By: Judy L. Huch, AuD
Audiological Office Management: Moving
One of our offices was recently moved a few miles into town from its original location. The office prospered for 15 years in that location, but the five-year renewal was up and it was time to decide whether to stay in the same location, move to another location, or close and concentrate all efforts on a single office. This area of Audiological Office Management will be a highlight in The Audiology Condition from time to time.
These are issues all private practitioners face when leases come up for renewal, often at 3- or 5-year intervals. What influences the choices to go one way or another? In our case, much of the choice hinged on the landlord at the time.
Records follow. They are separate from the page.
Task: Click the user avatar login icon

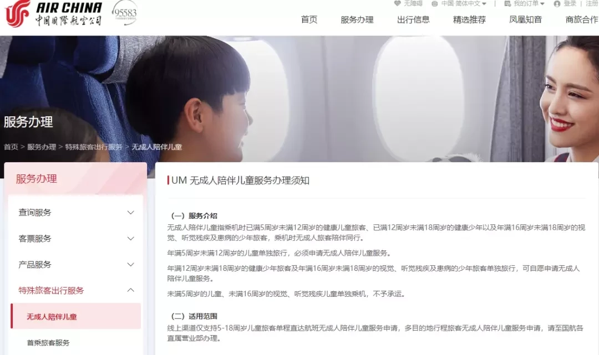Action: point(557,3)
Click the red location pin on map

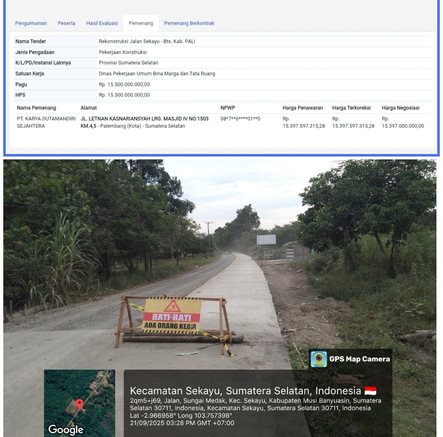[80, 404]
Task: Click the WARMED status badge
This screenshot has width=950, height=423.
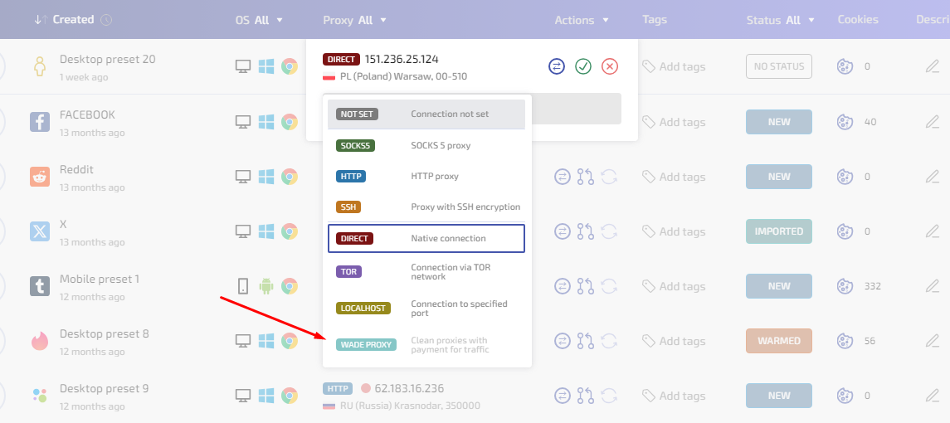Action: (x=778, y=341)
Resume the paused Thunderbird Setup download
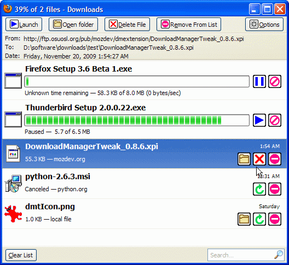The image size is (289, 265). 259,120
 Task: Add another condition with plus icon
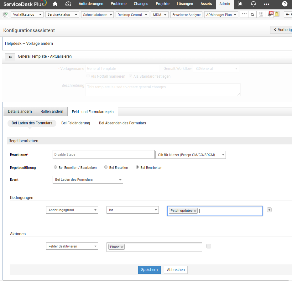269,210
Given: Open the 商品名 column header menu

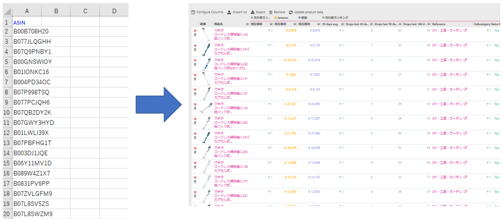Looking at the screenshot, I should pyautogui.click(x=247, y=24).
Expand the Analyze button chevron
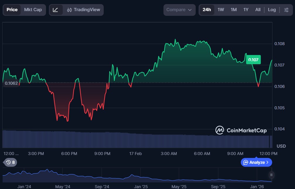Screen dimensions: 295x189 coord(267,162)
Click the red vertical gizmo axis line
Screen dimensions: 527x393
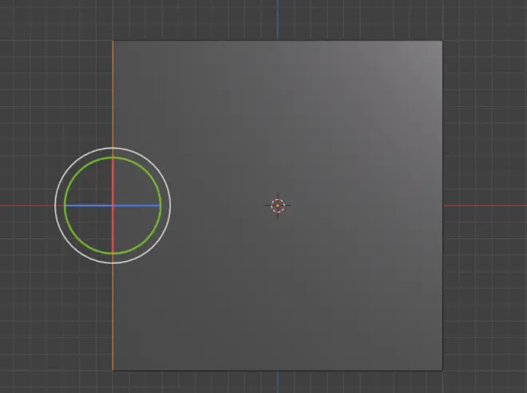tap(113, 180)
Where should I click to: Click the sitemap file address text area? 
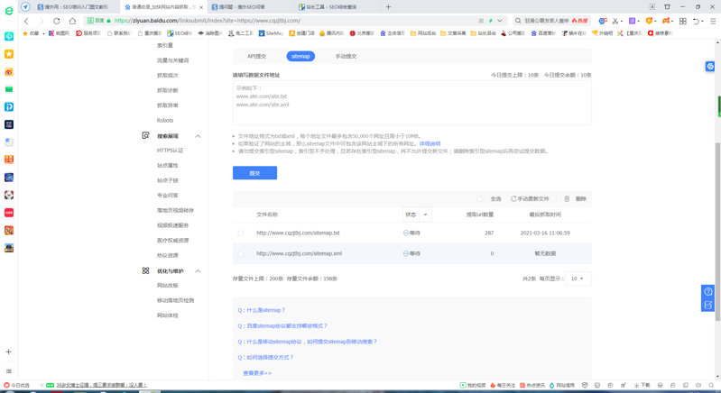click(x=411, y=104)
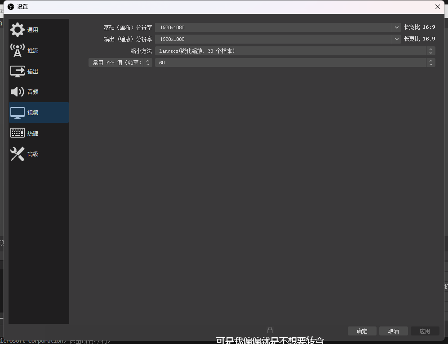Click the OBS logo in title bar
Screen dimensions: 448x344
point(11,7)
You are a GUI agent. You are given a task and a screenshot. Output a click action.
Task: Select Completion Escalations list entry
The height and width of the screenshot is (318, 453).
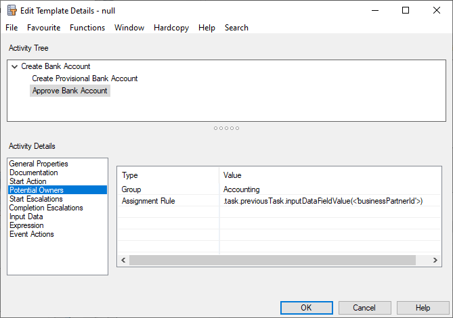46,208
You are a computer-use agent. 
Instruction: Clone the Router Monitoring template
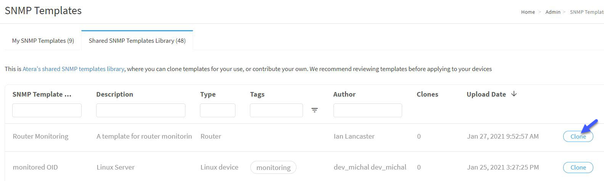pyautogui.click(x=578, y=136)
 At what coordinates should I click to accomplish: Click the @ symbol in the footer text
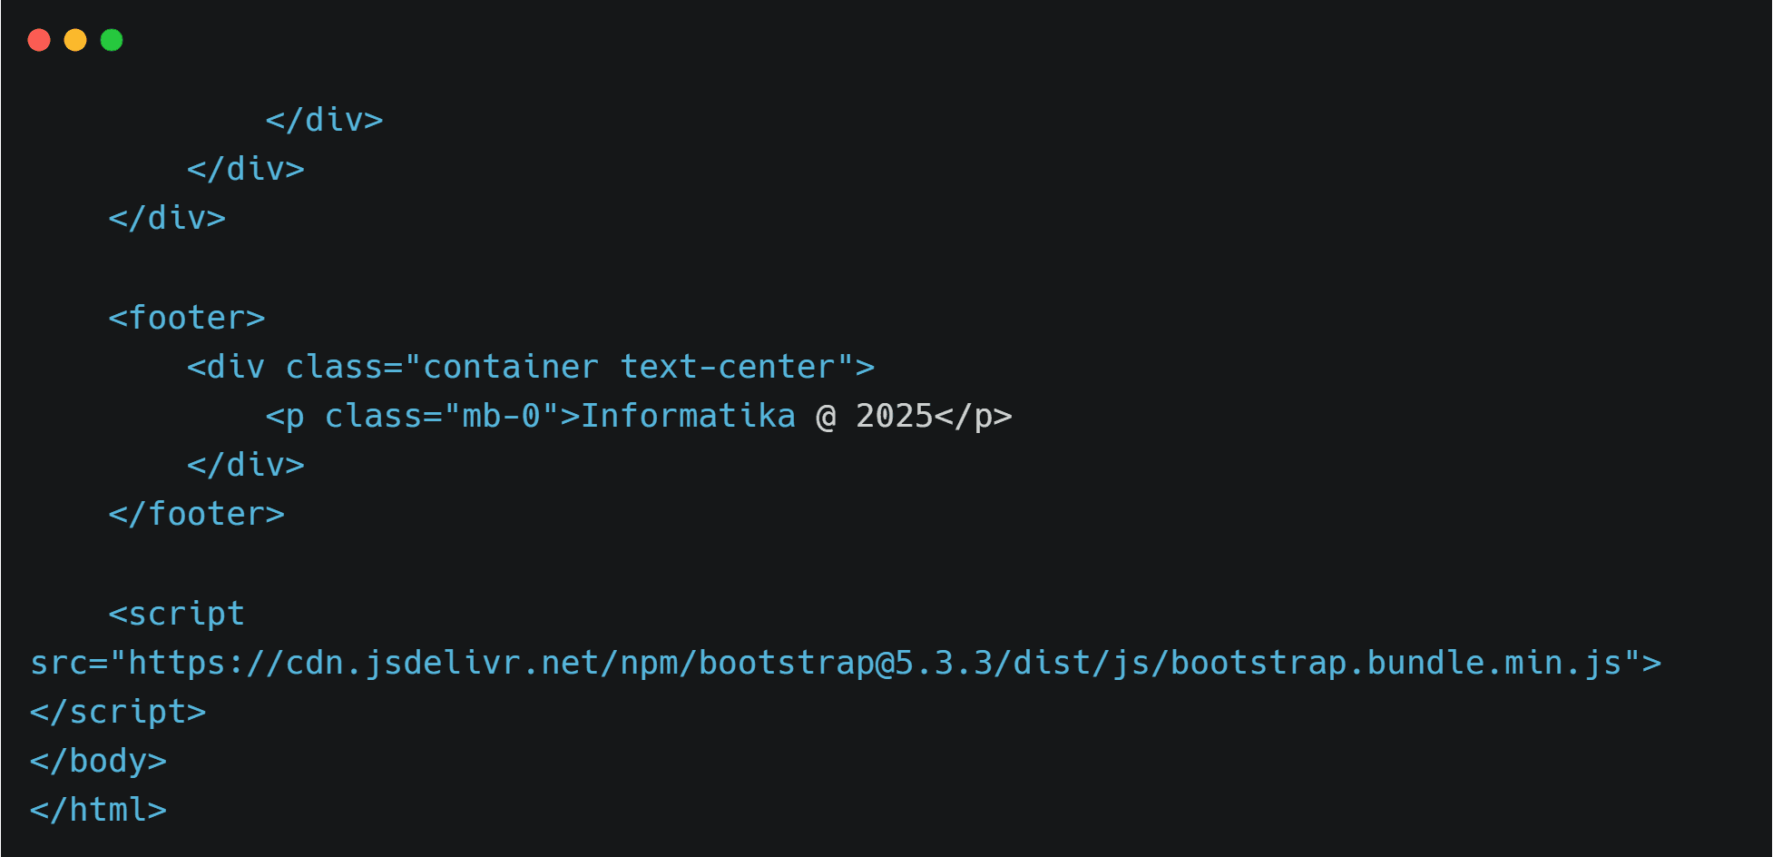click(826, 416)
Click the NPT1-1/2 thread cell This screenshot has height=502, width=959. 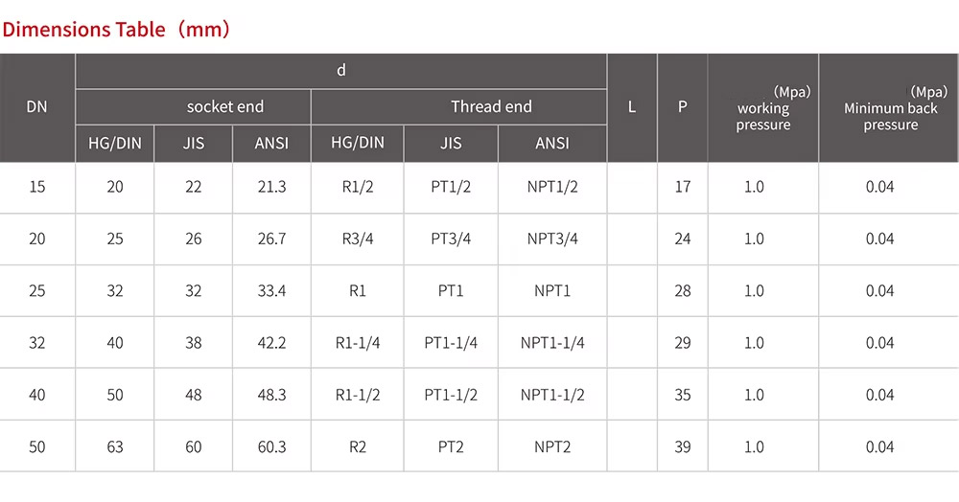click(552, 395)
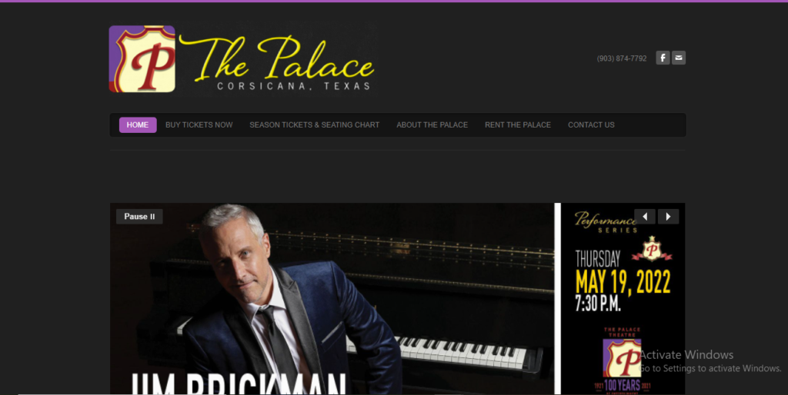Screen dimensions: 788x395
Task: Click The Palace Corsicana, Texas script title
Action: click(x=277, y=63)
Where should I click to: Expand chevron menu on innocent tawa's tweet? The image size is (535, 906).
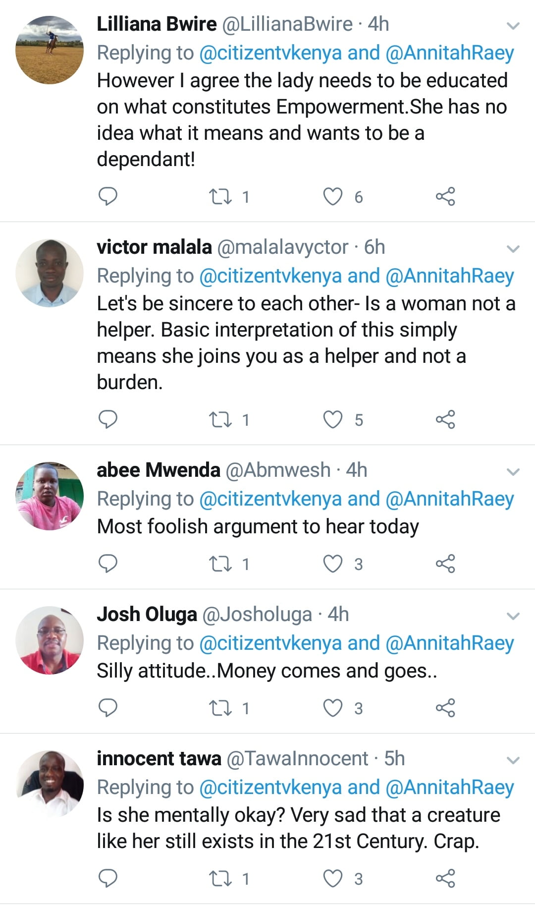coord(513,760)
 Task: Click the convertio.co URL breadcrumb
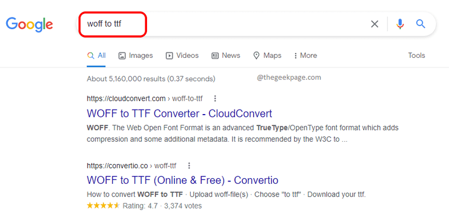131,166
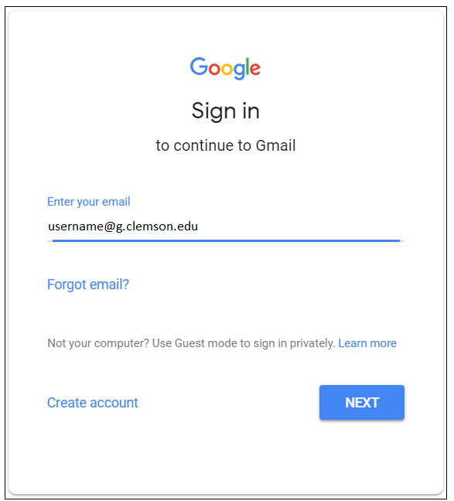454x501 pixels.
Task: Click the lowercase blue g in logo
Action: (239, 72)
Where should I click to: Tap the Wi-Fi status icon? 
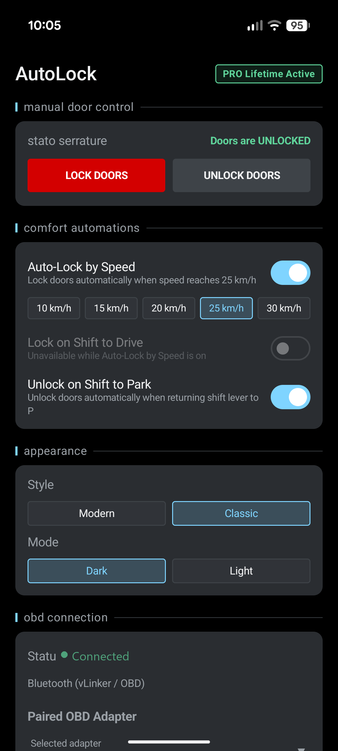(274, 25)
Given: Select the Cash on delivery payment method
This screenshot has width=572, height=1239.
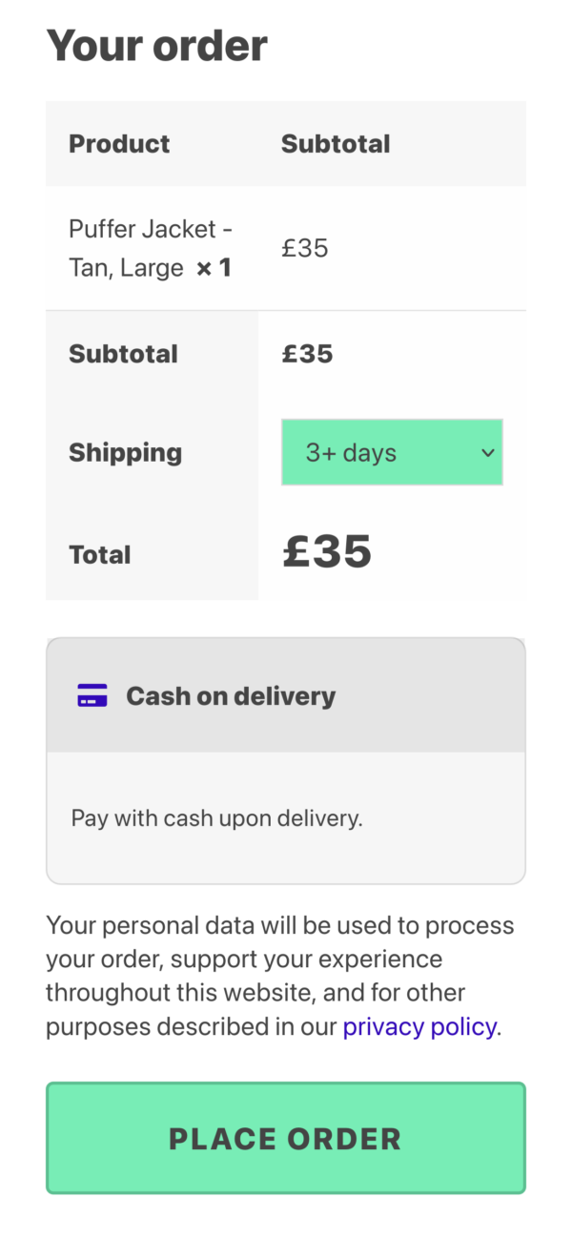Looking at the screenshot, I should (231, 695).
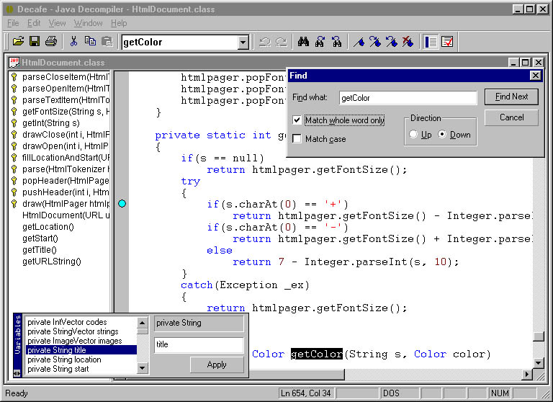Screen dimensions: 553x402
Task: Click the Clear all bookmarks icon
Action: point(408,42)
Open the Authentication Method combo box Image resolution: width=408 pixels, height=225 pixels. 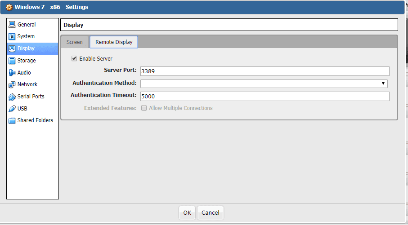(x=261, y=84)
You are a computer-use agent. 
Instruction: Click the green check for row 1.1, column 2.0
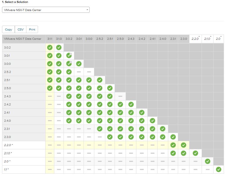click(219, 169)
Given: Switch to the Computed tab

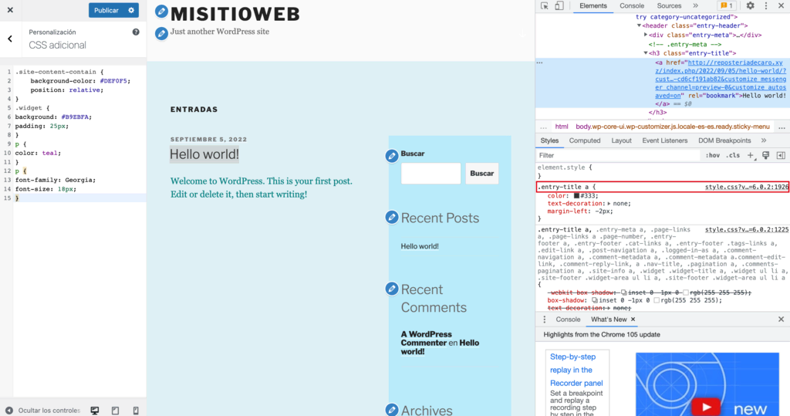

At the 5-year point, re-negotiation became a challenge.
Lease Negotiation Points
- How many properties are available in the targeted area?
- What is the asking price per square foot?
- How long has it been since there have been any tenant improvements?
- Who paid for the improvements, tenant or landlord?
- Have there been annual increases in your lease payments?
- Have there been new similar service offices opening around current office?
One negotiating item to use on a renewal is to tie the increases of rent payment to the local economy. We used this in 2010, to our advantage. The landlord bet the recession would rebound quickly. All indicators from local realtor networks indicated the economy was not rebounding at all, and most likely would not for several years. We bet with the realtor prediction, that the local economy would stall.
Both parties gambled on how much the rent might increase. The negotiation ended up working in our favor from 2010-2015 — the economy did stall and our rent stayed stable, with little increase over the five year period. It was a good negotiating tactic but not one the landlord was willing to entertain again in 2015 during lease renewal.
It was time to look for new space, a new landlord, and a better lease.
Locating Viable Space
Nine months prior to lease end, we began working with a commercial realtor. He printed out over 50 locations in a 5 mile radius. The length and offerings on the list made two things clear:
- Commercial real estate was not rebounding, unlike the residential market.
- The increase demanded by the current landlord was not substantiated.
We communicated these findings to the landlord, who gave no indication of backing down. The search began for a new location.
In ensuing months, the results continued to be good, confirming items 1 and 2 above. A larger area with a lower price per square foot than the current lease came up right away. Even better than more space at less money, the property came with a five year lease that included 95% of tenant improvements (TI), including two sound booths built into the space. We signed the lease, made the move, and are living happily ever after until the next lease negotiation.
An added pleasure of moving was the opportunity to thin out 15 years’ worth of “stuff” that did not make the move with us. We arrived in the new space slimmer and better looking, and our patients noticed the improvement right away!